Cognitive dissonance in meat-eaters English talk by David Leonard, MSc. (Austria)
Franz von Sales: Seminar room, ground floor
Cognitive dissonance in meat-eaters and effective vegan advocacy
The phenomenon of cognitive dissonance in meat-eaters is well established in the literature, but little understood. In particular, it is unclear which of the competing cognitive dissonance models is at play. This distinction is important, however, as each of the different models suggest alternative strategies which may employed by vegan advocates to increase the persuasive impact of their communications. The question is: can we be more effective by properly preparing our audience, rather than changing our message.
This issue is explored using an experimental design, whereby the
success of an (ethical) vegan advocacy message is measured across groups of participants, whose receptiveness is promoted through a variety of scalable interventions derived from the cognitive dissonance literature. Attitude change resulting from exposure to the vegan advocacy message was deemed successful according to the degree that participant attitudes moved closer to those of the vegan advocates who took part in this project during the 2016 CARE Conference in Warsaw.

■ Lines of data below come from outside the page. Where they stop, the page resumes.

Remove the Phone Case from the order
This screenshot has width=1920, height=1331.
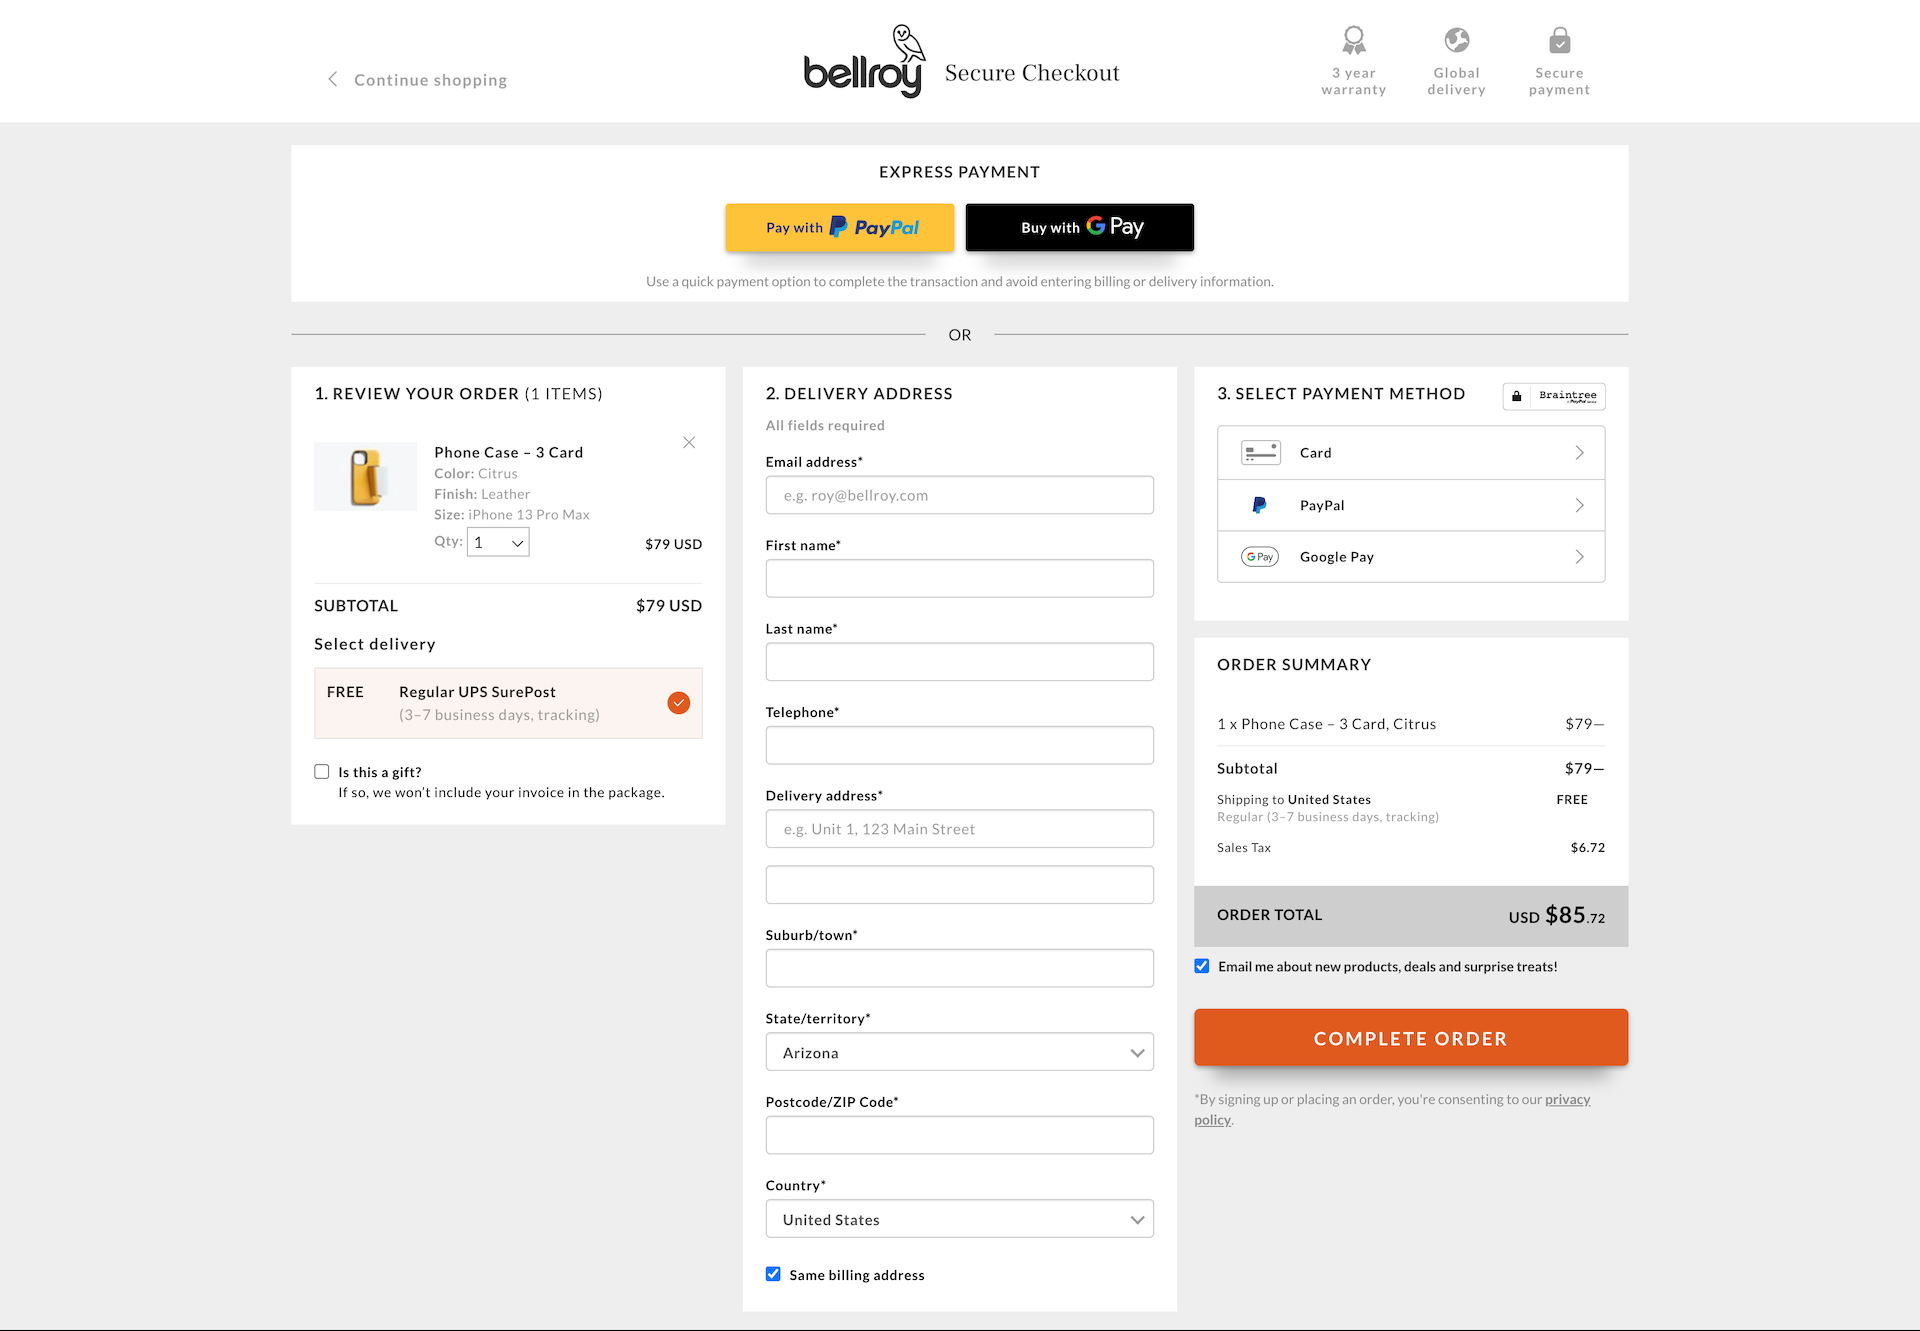(x=688, y=442)
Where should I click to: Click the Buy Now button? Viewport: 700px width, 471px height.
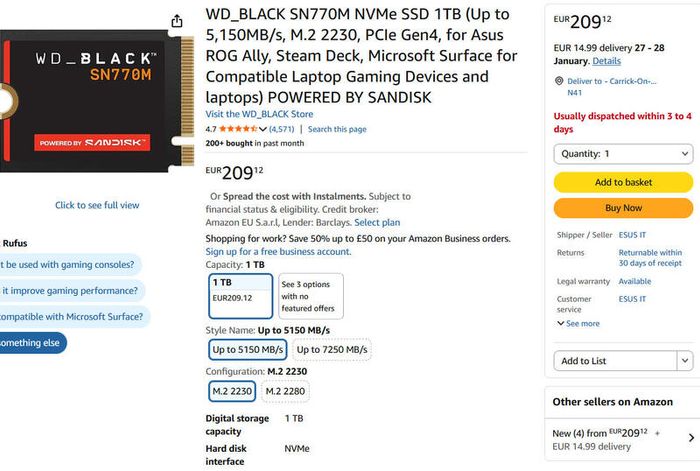(x=623, y=208)

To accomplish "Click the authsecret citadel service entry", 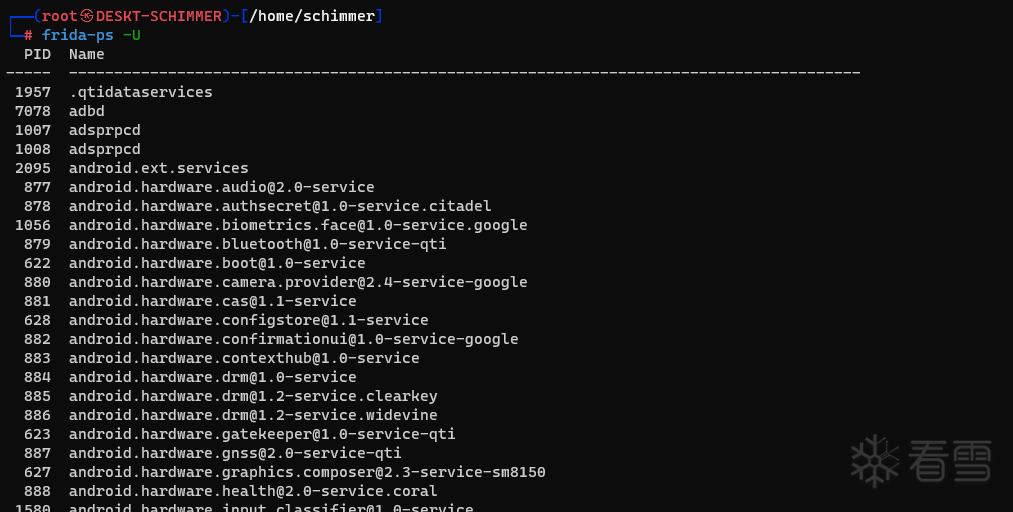I will pos(280,206).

The results show that exposure to the vegan advocacy message alone was able to shift some specific cognitions in the desired direction, but did not produce a statistically significant impact on holistic audience attitudes towards the use of animals for food. However, the addition of a simple intervention – which can be easily applied by activists in personal advocacy situations – was found to increase the persuasive impact of the ethical vegan message.